Items listed in a dataset:

§ §

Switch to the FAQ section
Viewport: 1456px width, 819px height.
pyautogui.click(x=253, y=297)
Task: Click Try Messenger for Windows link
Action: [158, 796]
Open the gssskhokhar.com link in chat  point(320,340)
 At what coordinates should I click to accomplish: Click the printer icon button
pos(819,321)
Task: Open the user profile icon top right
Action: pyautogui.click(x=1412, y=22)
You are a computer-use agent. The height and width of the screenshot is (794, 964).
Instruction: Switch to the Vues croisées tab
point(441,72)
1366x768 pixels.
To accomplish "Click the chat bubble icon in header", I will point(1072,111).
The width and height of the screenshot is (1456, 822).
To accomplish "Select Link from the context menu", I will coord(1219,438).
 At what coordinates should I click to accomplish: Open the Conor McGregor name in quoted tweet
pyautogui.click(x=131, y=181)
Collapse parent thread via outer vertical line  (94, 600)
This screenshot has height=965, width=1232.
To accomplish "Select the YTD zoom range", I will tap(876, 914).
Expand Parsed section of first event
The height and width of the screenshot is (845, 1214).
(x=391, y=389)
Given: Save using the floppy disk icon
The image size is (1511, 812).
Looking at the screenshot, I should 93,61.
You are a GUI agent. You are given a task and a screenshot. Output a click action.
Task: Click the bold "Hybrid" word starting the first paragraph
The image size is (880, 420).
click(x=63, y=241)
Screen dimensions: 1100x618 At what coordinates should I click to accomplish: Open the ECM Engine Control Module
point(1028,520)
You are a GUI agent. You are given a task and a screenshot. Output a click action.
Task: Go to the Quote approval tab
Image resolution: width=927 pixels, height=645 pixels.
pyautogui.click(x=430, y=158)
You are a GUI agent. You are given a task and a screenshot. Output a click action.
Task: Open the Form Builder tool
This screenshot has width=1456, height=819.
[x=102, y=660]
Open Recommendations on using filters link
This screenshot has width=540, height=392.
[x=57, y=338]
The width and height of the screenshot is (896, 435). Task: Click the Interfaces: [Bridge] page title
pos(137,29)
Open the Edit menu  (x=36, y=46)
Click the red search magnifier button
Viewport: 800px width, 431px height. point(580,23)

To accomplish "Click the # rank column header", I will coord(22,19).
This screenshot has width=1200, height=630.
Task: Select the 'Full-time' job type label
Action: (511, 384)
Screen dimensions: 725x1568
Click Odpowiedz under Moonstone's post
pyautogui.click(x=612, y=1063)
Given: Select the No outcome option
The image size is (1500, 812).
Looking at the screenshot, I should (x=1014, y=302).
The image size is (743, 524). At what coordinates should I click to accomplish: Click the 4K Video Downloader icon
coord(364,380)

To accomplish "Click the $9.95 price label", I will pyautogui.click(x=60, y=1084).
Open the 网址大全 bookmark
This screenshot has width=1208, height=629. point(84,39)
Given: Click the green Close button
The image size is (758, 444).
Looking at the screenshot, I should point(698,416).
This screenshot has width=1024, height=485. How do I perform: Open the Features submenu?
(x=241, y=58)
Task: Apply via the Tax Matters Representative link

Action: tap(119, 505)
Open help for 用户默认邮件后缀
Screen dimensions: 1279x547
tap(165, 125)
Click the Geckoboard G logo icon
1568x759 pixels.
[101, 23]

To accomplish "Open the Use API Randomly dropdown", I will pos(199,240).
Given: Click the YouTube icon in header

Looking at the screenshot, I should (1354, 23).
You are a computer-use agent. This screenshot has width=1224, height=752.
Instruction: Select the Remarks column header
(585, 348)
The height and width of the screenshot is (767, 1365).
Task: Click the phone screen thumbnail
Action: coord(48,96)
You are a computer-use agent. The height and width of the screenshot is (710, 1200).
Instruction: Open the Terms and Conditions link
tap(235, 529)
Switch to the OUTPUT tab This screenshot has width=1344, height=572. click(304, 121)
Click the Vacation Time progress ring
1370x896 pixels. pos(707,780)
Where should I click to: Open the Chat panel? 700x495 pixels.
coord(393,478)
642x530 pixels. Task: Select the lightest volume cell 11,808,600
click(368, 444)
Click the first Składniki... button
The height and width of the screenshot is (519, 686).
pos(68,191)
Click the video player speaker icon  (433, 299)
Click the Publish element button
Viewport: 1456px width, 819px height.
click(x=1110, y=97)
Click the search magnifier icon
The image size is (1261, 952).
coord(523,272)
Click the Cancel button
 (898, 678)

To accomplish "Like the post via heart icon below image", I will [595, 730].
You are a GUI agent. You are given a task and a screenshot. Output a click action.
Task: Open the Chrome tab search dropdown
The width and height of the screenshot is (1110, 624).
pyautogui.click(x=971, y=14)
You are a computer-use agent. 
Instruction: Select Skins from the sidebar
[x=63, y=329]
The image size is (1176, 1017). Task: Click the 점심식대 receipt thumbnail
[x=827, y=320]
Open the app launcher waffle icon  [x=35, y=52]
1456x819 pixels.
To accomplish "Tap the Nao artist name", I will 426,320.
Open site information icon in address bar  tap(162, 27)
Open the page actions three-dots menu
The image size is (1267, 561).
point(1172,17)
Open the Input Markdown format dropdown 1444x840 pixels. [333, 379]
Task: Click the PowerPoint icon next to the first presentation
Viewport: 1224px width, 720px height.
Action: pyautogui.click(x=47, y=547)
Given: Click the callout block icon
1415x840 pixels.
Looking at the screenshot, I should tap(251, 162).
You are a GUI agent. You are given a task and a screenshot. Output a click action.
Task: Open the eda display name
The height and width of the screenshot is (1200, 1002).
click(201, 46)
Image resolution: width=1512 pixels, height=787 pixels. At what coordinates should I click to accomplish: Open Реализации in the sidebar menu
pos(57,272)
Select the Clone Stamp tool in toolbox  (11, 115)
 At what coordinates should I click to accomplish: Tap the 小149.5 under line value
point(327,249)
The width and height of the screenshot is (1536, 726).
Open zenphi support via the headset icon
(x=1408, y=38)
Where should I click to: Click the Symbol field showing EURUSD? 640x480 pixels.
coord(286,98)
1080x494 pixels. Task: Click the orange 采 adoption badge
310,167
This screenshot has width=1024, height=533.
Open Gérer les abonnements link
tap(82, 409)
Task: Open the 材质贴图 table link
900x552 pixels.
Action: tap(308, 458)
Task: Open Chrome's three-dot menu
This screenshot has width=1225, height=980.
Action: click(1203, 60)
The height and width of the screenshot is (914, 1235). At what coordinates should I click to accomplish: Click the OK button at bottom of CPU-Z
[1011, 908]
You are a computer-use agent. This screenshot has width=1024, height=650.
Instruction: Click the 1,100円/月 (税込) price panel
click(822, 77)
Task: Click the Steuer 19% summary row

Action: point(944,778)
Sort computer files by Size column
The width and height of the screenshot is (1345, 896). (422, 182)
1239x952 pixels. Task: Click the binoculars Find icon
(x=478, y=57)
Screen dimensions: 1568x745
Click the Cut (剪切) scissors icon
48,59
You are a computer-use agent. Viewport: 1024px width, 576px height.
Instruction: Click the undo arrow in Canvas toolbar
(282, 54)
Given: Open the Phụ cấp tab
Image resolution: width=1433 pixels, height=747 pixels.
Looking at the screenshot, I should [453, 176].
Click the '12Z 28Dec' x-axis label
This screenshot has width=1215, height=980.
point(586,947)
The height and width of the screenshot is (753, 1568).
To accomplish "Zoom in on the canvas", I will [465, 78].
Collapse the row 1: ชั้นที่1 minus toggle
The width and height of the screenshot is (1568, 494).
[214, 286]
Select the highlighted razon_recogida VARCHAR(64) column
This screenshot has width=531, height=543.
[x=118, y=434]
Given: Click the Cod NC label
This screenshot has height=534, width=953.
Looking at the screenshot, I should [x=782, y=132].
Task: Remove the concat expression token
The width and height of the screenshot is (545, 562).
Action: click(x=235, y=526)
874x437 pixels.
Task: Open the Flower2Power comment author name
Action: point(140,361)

§ §

Count the lines above that contain the word "section". Reply with the number alone.

THE ANSWER:
2